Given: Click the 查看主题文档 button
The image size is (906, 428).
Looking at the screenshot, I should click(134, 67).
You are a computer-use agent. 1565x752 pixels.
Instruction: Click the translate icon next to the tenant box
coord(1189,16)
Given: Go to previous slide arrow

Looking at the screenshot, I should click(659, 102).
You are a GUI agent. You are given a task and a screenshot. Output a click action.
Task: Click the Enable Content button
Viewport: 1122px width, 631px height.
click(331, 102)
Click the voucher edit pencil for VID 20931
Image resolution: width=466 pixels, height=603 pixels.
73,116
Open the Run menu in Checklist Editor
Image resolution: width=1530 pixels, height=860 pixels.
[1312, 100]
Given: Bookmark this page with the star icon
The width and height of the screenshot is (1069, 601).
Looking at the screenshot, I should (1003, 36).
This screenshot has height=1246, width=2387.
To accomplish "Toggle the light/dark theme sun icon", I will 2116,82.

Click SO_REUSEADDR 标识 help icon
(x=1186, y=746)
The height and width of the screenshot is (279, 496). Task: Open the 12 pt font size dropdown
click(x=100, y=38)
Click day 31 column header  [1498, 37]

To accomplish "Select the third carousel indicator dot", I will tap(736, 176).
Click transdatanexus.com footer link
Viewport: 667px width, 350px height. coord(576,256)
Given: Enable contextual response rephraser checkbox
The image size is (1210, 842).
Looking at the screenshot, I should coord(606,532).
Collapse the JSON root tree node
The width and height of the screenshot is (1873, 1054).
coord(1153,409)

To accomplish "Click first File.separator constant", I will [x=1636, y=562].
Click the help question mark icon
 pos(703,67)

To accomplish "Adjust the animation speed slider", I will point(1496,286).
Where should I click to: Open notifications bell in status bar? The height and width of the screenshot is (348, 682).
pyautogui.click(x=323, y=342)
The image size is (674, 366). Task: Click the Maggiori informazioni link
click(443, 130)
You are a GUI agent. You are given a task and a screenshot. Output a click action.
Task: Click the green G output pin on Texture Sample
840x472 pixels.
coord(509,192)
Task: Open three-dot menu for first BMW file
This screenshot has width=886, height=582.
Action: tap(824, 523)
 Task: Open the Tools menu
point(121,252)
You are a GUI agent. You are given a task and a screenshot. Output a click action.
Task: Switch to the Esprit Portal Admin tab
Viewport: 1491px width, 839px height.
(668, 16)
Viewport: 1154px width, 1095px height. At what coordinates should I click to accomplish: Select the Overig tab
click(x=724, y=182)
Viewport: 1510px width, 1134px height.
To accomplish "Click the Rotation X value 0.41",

Work request: Looking through the records, copy out every line in which the word "button" is found.

Result:
Given: Click the 查看主题文档 button
Task: Click the Enable Content button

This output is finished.